Futuro distópico, cinismo, paranoia, tecnologia voltando-se contra o usuário. Não seria incorreto afirmar que Black Mirror, enquanto visão de mundo, apresenta algo de muito pessimista e sombrio para seu espectador. Isso não é um problema, longe disso. Como reflexo de nossa sociedade atual, a ótica pouco otimista não parece nada distante da realidade. O que poderia ser prejudicial para o programa era esse pessimismo virar marca registrada indissociável, algo previsível, portanto. Para uma série que se orgulha de seus plot twists, não ficaria difícil para o espectador antever que qualquer reviravolta se daria como algo nocivo para o protagonista. Não existem finais felizes em Black Mirror, afinal de contas. Isso era verdade até San Junipero, um dos episódios mais premiados da história do show. Roteirizado por Charlie Brooker, criador da série, este é o ponto fora da curva. É a trama que mais se distancia do que havíamos visto até então em Black Mirror. Uma história com verdadeiro coração.

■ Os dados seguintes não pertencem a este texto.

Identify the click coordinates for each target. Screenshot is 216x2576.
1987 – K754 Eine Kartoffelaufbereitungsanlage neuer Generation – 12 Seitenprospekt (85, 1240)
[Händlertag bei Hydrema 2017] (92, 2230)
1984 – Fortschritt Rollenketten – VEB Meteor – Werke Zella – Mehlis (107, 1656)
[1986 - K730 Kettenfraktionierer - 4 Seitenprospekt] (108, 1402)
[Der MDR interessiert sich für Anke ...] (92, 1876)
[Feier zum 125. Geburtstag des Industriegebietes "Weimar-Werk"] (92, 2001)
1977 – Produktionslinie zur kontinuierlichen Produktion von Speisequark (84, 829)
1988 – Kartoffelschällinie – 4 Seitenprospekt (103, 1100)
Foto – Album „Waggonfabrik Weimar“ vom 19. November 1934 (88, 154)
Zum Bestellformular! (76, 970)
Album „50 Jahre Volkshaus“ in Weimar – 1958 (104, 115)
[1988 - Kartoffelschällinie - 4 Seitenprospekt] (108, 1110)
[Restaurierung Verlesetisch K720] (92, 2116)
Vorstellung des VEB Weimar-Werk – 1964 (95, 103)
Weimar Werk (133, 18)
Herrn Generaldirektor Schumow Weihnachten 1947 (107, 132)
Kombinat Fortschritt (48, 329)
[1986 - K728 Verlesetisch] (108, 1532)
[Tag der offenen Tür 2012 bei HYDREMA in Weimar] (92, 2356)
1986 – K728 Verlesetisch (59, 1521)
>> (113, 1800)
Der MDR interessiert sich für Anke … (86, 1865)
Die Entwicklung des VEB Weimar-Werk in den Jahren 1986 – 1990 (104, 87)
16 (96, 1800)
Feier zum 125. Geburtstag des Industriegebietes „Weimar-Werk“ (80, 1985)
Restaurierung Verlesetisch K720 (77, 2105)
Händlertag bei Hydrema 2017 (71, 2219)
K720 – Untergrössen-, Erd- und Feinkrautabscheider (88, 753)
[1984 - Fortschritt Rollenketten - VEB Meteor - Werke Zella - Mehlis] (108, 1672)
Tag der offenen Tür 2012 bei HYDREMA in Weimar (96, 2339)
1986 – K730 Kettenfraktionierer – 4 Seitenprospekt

Na trama, ambientada em 1987, conhecemos a tímida Yorkie (Mackenzie Davis) em sua visita à San Junipero. Em uma balada ela conhece a expansiva Kelly (Gugu Mbatha-Raw) e uma rápida atração surge entre as duas. Embora seja introvertida, Yorkie enxerga que pode se soltar mais com Kelly e logo se apaixona por aquela mulher. Os encontros aos sábados, no entanto, cessam logo depois delas dividirem uma noite de amor. O que teria acontecido à Kelly? – pergunta Yorkie. A resposta parece um tanto improvável, mas, segundo seus conhecidos, ela estaria em outra época. Como isso seria possível? Yorkie decide visitar outras eras à procura de Kelly e a encontra em plenos anos 2000. Seus sentimentos a fizeram fugir e ao ver Yorkie em sua frente, Kelly terá de decidir o que fazer com seu novo amor.

Escrever sobre San Junipero e não entrar em detalhes sobre a trama é praticamente impossível, portanto se você deseja manter as surpresas do episódio intactas, caso ainda não o tenha assistido, pule para o próximo parágrafo. Brooker concebe neste episódio uma espécie de paraíso nostálgico virtual, onde os mortos podem viver e os doentes têm a chance de se aventurar por algumas horas. É um conceito interessante, em que é possível escolher um pós-vida seguro, no qual se pode viver em sua época mais desejada. O grande conflito dessa realidade é a escolha. Se um ente querido seu preferiu não viver em San Junipero, você não poderá encontra-lo lá. Kelly enfrenta esse dilema. Idosa na vida real, sua escolha é entre viver uma nova história de amor com Yorkie ou se reencontrar com o marido e a filha no pós-vida verdadeiro – se é que ele existe, mesmo. É muito fácil entender o que move essa personagem, com o roteirista habilmente nos colocando no lugar da protagonista. O que faríamos no lugar dela? Viveríamos em San Junipero para sempre? Ou escolheríamos o “descanso eterno”?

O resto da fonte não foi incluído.